Big Data, Digital Research Methods, and Circumnavigating Archival Challenges

Since 2022, severely curtailed access to archives has made the study of the history of the former Soviet Union more challenging. My own scholarly work on German prisoners of war in the Soviet Union during and after the Second World War illustrates how digital research methods can overcome issues with archival sources. New ways of investigating sources are becoming accessible. My research has focused on two central questions. Why did the Soviet Union hold German POWs until 1956, eleven years after the war’s end and seven years after the other Allied powers had released theirs? And why does the trope of “Siberian captivity” dominate German memory, despite evidence that most of the German POWs were kept in the European part of Russia? 

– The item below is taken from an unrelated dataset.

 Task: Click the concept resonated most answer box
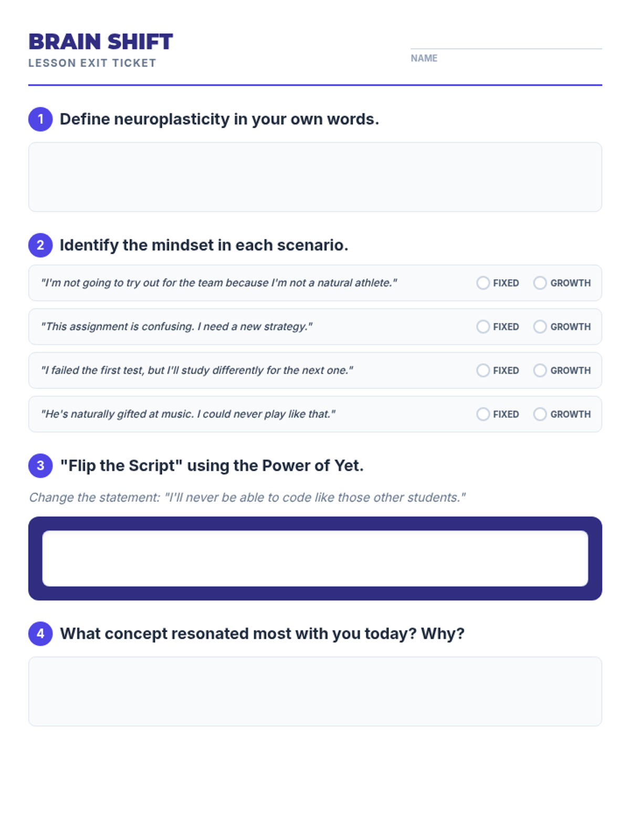coord(315,691)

Neither question could be fully answered without employing digital methods, though the tools themselves were not the solution to the problem. It was technology, used critically and responsibly, that allowed traditional historical questions to be asked on a different scale. Digital humanities – computer-assisted research, teaching and publishing – cannot replace traditional historical inquiry or sources. Digital humanities tools and methods help scholars to evaluate sources in new ways, ways that often assimilate information that no one person could process. The computer can examine these “big data” collections from a distance, providing new perspectives. 

In my own research, I had a theory. It was wartime and postwar conditions that compelled Soviet officials to incarcerate German POWs for seven years longer than the other Allied victor nations. The realities of twenty-seven million deaths and the losses of a quarter of the nation’s total physical assets led Soviet leaders to use able-bodied Germans for postwar reconstruction. The POW camp system could be superimposed onto a highly developed GULAG system of forced labor. 

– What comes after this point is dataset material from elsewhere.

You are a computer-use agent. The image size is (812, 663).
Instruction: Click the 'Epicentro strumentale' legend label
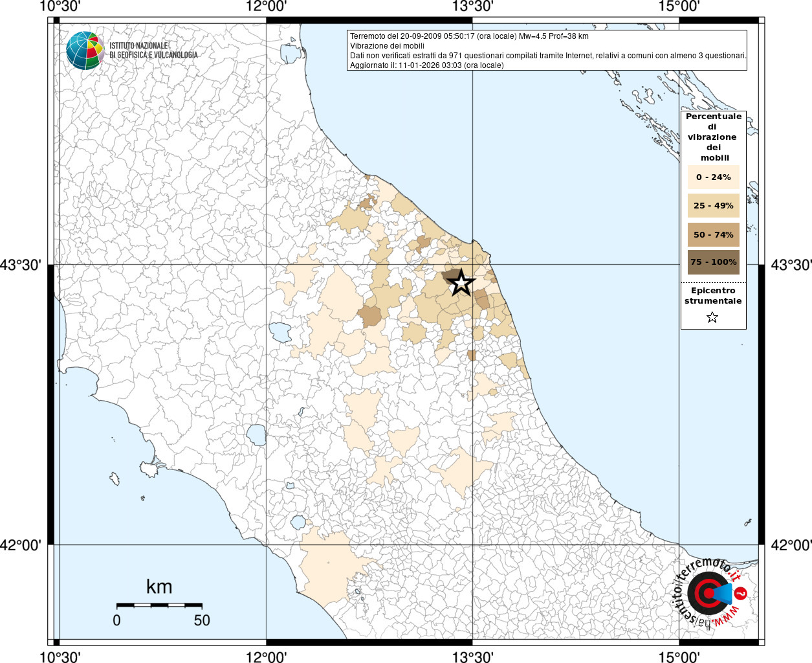[713, 296]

German officers held as prisoners of war having lunch at the Krasnogorsk Special Operational Transit Camp No. 27 (1944).

The utility of any archive lies in the sources that are retained and in the sources that an archival regime is willing to declassify. Although the Soviet Union was a centrally planned economy, I could find no declassified comprehensive records about the labor contribution of German POWs. I did find scattered sources, which provided snapshots of POWs’ impact upon specific industries or industrial sites. I even found orders from General Secretary of the Communist Party of the Soviet Union Joseph Stalin , dictating the assignments of POW contingents to particular cities for reconstruction or to coal fields for resource extraction. Fragmentary sources like this were informative, but they did not prove my thesis about the correlation between incarceration and postwar reconstruction. 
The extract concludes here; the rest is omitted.